To iterate on what others said, but what was not emphasized enough from my point of few:
AI is academic (as a synonym for 'theoretical' and 'math-intensive'). Once you look beyond purely symbolic AI, which proved to be infeasible as @curuinor pointed out somewhere here, you will need to build up at least basic knowledge in probability theory and linear algebra.
If you've never had any exposure to probability theory or statistics, I recommend having a look at the course "MIT 6.041 Probabilistic Systems Analysis and Applied Probability" taught by John Tsitsiklis at MIT (video lectures are available through YouTube and MIT OpenCourseWare for free). Both the course and Tsitsiklis' book are superb learning materials to get into probabilisitc thinking.
Strang's class is very pretty and excellent and just a little bit off from the center of the sorts of linear algebra used in machine learning. Not a lot off, but a little off.
A field that does inspire a lot of deep learning folks and never gets mentiond in this sort of thing is the theory of physical dynamical systems. Attractor is a term that came from here, for example, and much of the mathematics behind the numerical fuckery behind deep nets is dynamical in nature. RNN's are entirely dynamical systems. Classic there is Strogatz book (https://www.amazon.com/Nonlinear-Dynamics-Chaos-Applications...).
There is also information theory, of course, which is part of the MacKay source.
Many of the earlier papers in deep learning-land are really nontrivial to read, because the terminology and worldview of everybody has changed so much. So reading original Werbos or Rumelhart is really difficult. This is really not the case for Sutton and Barto, "RL: An Introduction" (http://webdocs.cs.ualberta.ca/~sutton/book/the-book.html). Two editions, apparently the second edition is basically getting with the program on shoving DL into everything.
Schmidhuber often mentions that Gauss was the original shallow learner. This is a technically correct statement (best kind of statement), but you definitely should probably know linear and logistic regression like the back of your hand before starting on DL too much.
To preface, I'm currently learning several disciplines in tandem along a route suggested by the link, so kudos to them for putting together a solid list of resources.
Now, from the link: "Few universities offer an education that is on par with what you can find online these days. The people pioneering the field from industry and academia so openly and competently share their knowledge that the best curriculum is an open source one."
On the one hand, it is true there are a ton of resources where the largest cost is the time it takes to go through the learning process. And I'm awestruck that research papers are so openly available and practitioners are so willing to share their knowledge to others both in posting their books as PDFs/HTML files and creating online courses.

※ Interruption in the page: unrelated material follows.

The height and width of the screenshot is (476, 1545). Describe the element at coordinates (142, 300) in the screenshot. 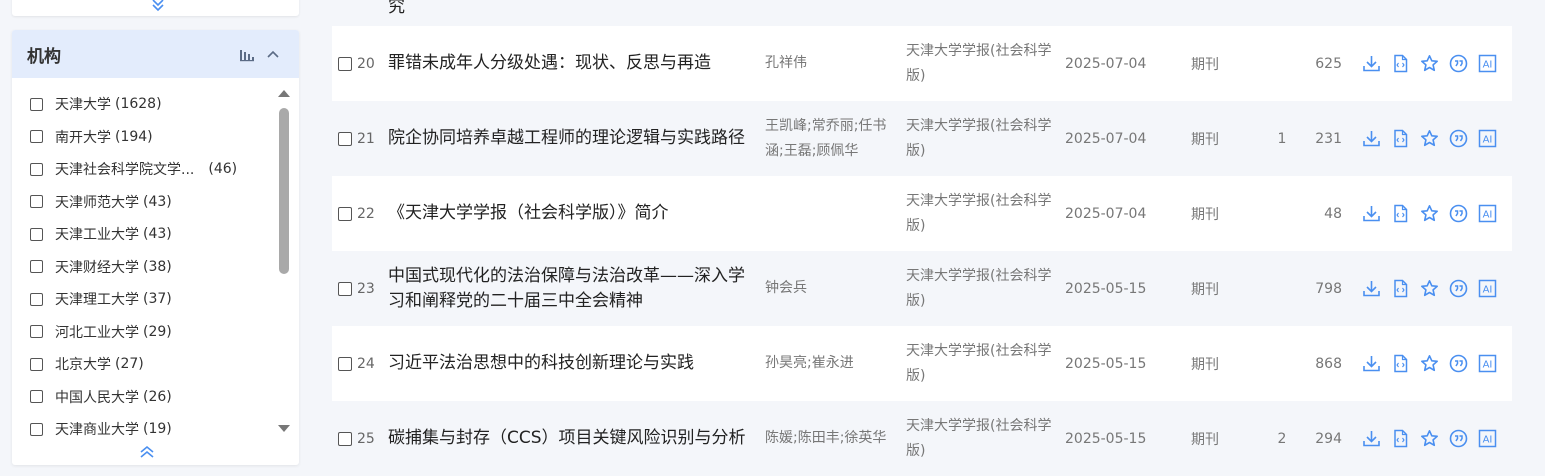

I see `facet-item: 天津理工大学 (37)` at that location.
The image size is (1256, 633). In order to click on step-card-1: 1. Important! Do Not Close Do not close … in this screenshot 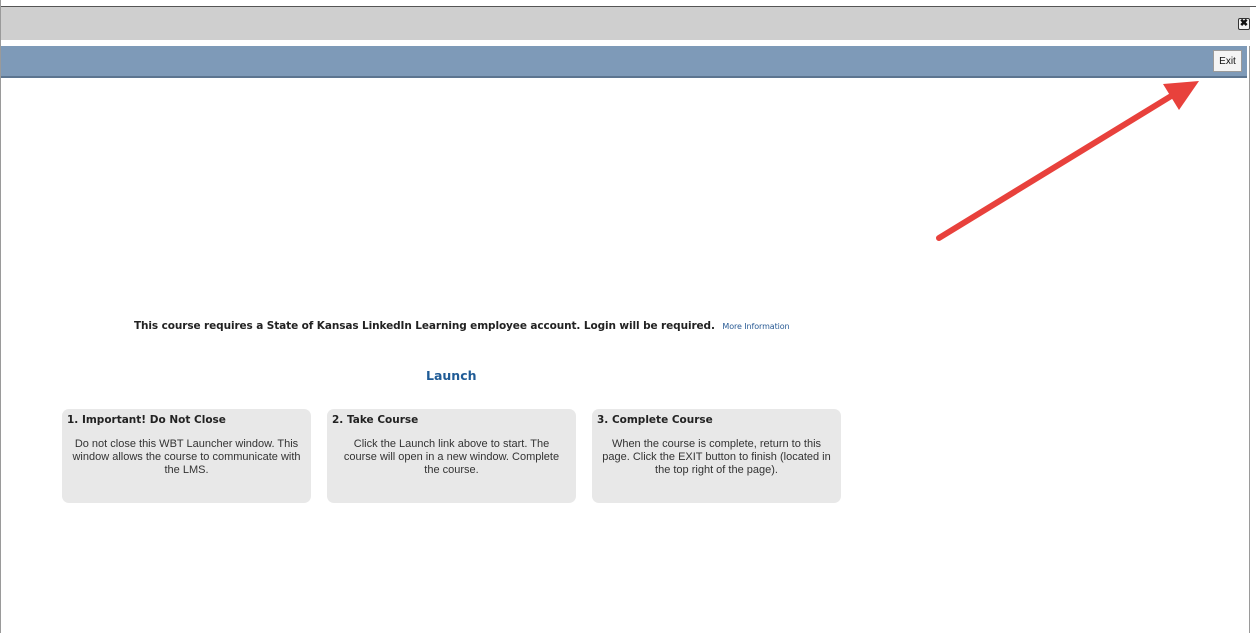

On the other hand, how feasible is it for an individual to work on notable AI companies/projects without a Masters or PhD in a related field? Can that gap be crossed merely by becoming fluent in the various disciplines involved in AI, before contributing non-formally academic research/experiments you've conducted on your own?
The Google Brain Residency is a cool program for non-academics to get into deep learning research, and you can always get into AI on the applications side, but in both cases you're going to have to really try.

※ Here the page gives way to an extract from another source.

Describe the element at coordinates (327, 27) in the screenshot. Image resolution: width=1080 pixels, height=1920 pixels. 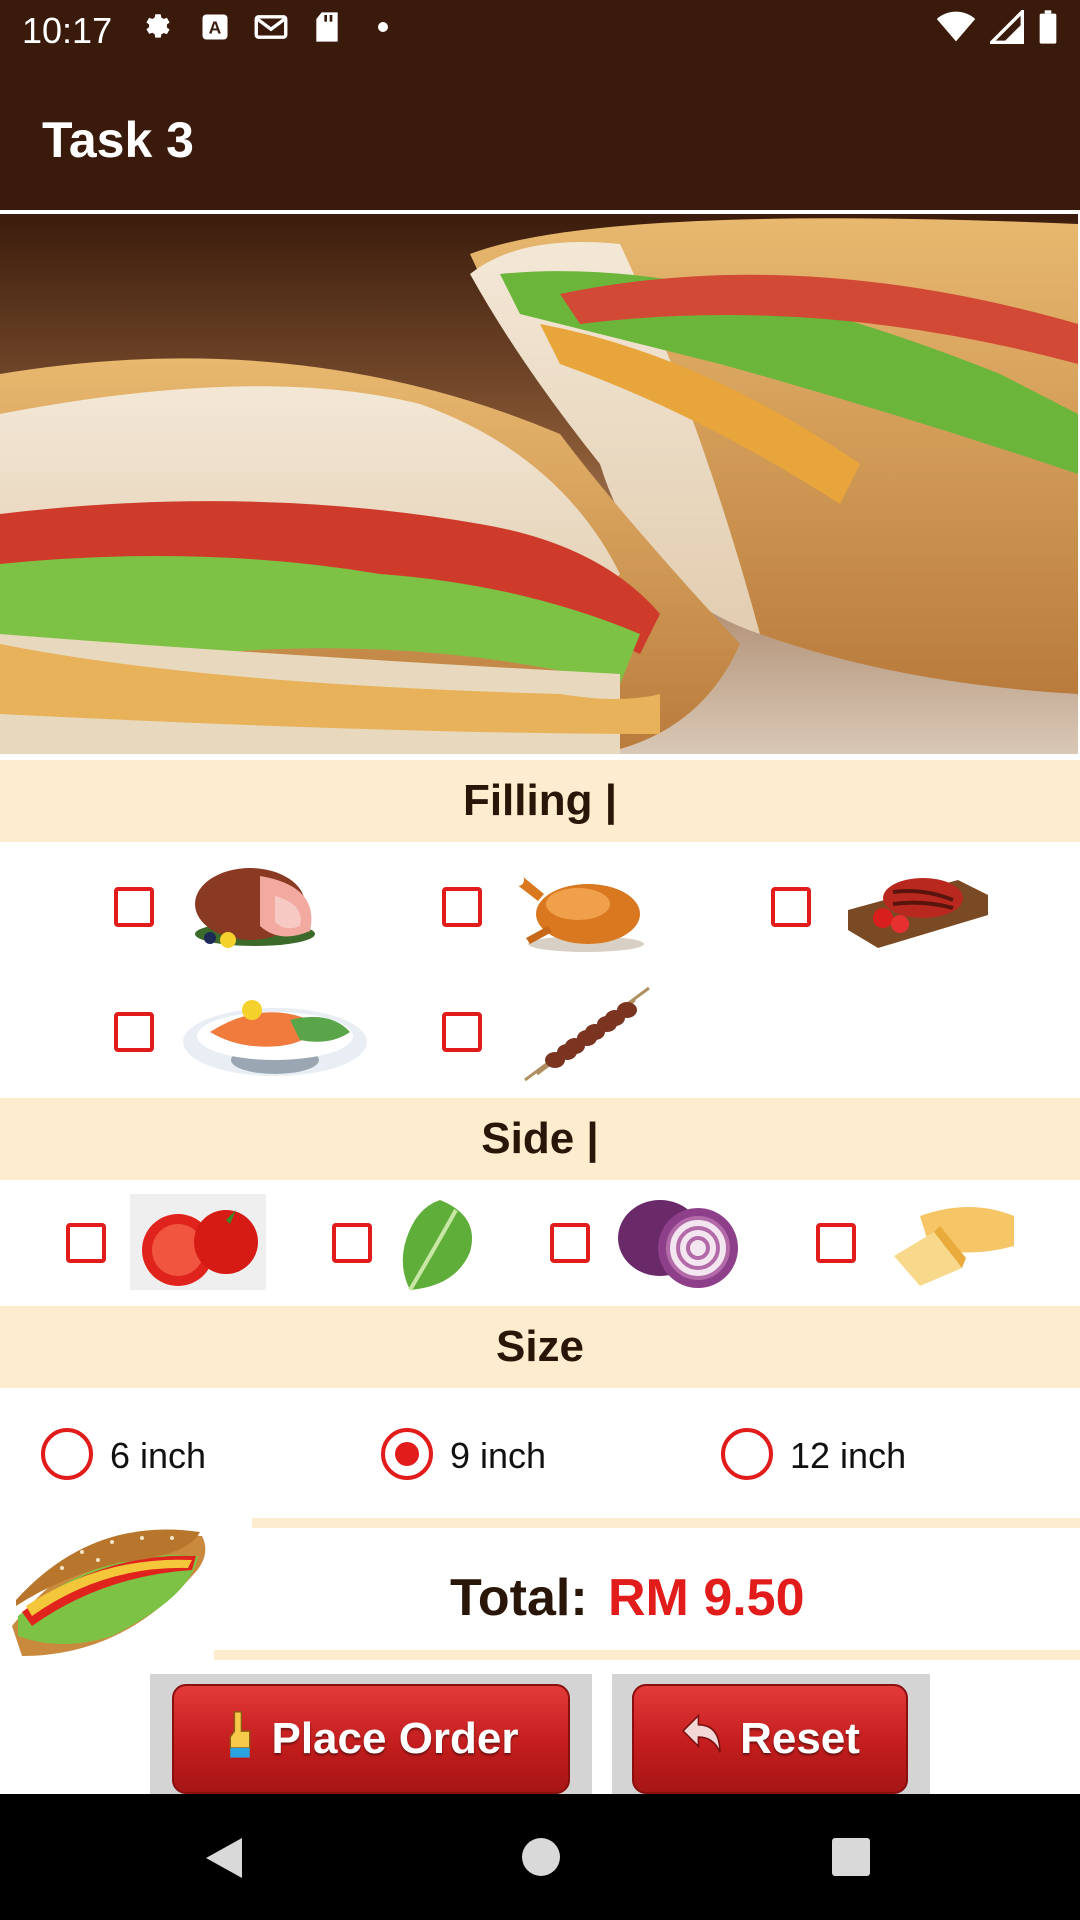
I see `sd-card-icon` at that location.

What is too much though? Backpropagation uses derivatives, some filters in Computer Vision use multivariate calculus. If you want to have a thorough understanding then calculus is necessary. That said, Andrew Ng was quite good at avoiding calculus in his Machine Learning MOOC, and for applied machine learning I guess calculus is not that important.
A great place to study about math is www.khanacademy.org, they have courses on calculus, probability/statistics and linear algebra.
Strang's complaint is that there's too little linear algebra. This is true. This doesn't overshadow the fact that you're not going to get out of using some partial derivatives in neural net land (and many other AI subfields).
AI is academic (as a synonym for 'theoretical' and 'math-intensive'). Once you look beyond purely symbolic AI, which proved to be infeasible as @curuinor pointed out somewhere here, you will need to build up at least basic knowledge in probability theory and linear algebra.
The path I'm following at the moment is a quite rigorous one and is outlined here (http://www.deeplearningweekly.com/pages/open_source_deep_lea...).
If you've never had any exposure to probability theory or statistics, I recommend having a look at the course "MIT 6.041 Probabilistic Systems Analysis and Applied Probability" taught by John Tsitsiklis at MIT (video lectures are available through YouTube and MIT OpenCourseWare for free). Both the course and Tsitsiklis' book are superb learning materials to get into probabilisitc thinking.
Edit: Link was broken. Thanks to @blauditore.